◆ **Records for this task**
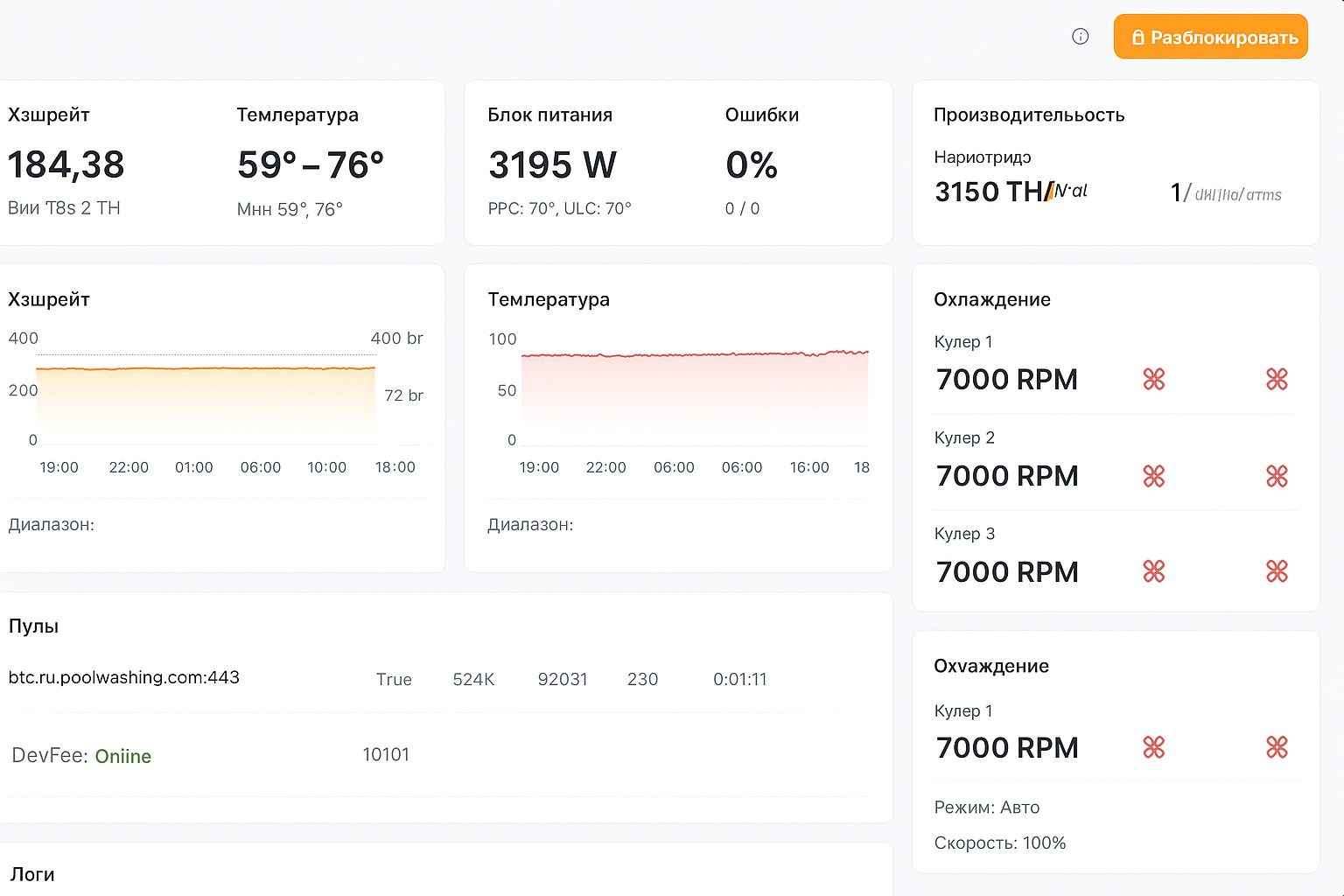Click Режим: Авто fan mode setting
The image size is (1344, 896).
pos(987,808)
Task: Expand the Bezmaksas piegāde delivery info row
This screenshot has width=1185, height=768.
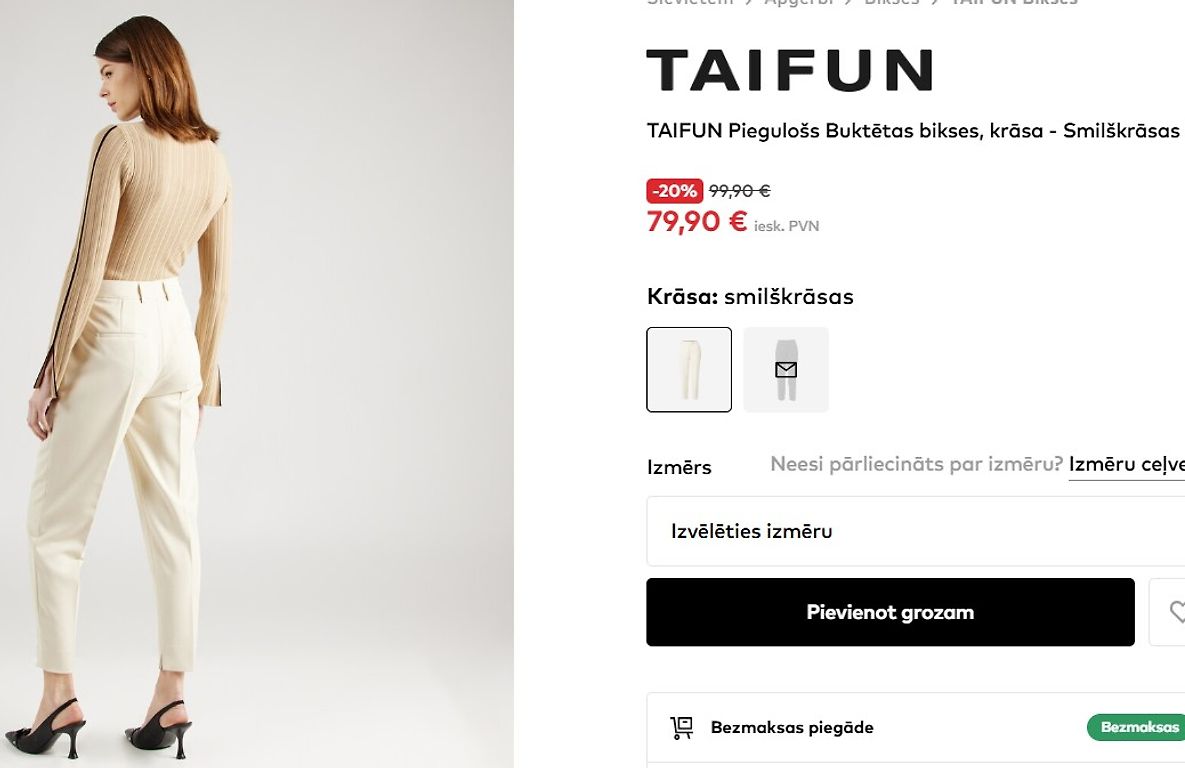Action: point(915,728)
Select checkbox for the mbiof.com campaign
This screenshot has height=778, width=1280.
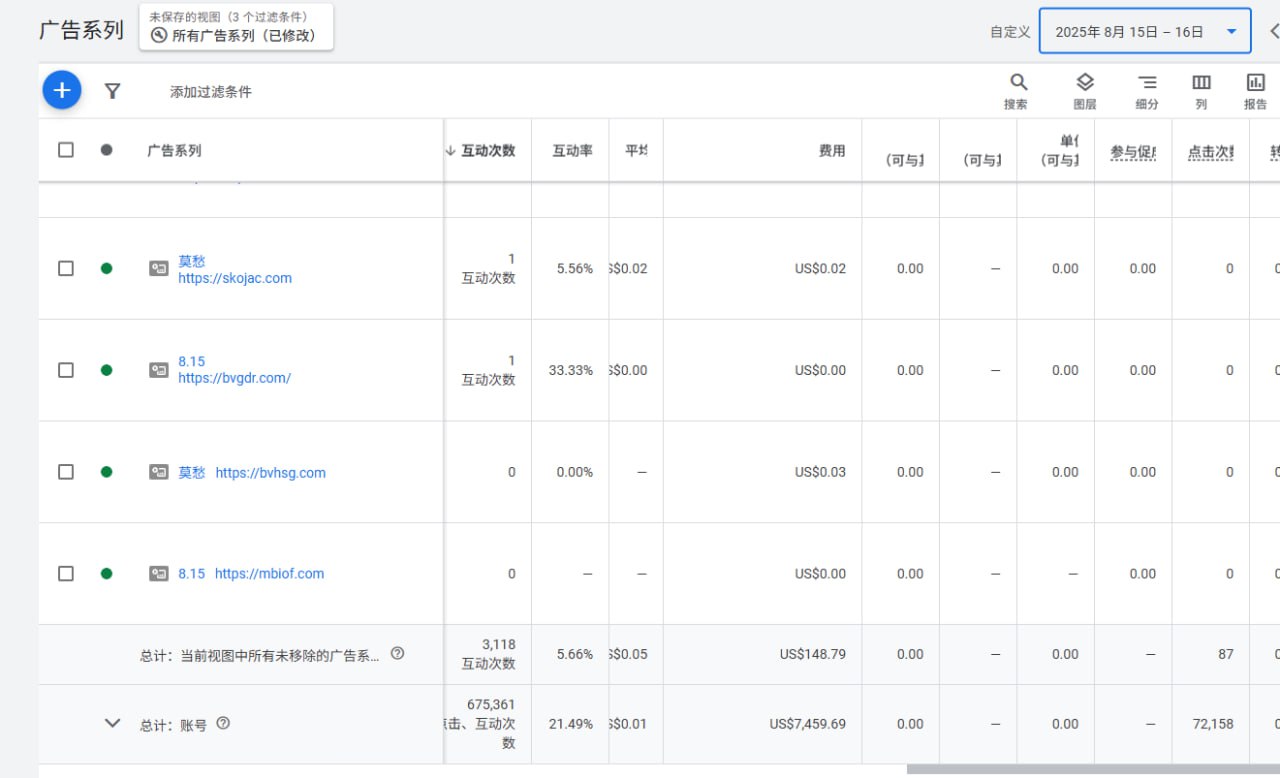66,574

◆ **Directions**
Leave out every picture and write out exactly the lines running from the line containing "This screenshot has width=1185, height=768." to the end of the listing above.

◆ **Exercise response**
This screenshot has width=1185, height=768.
Action: point(915,728)
Select checkbox for the mbiof.com campaign
This screenshot has height=778, width=1280.
66,574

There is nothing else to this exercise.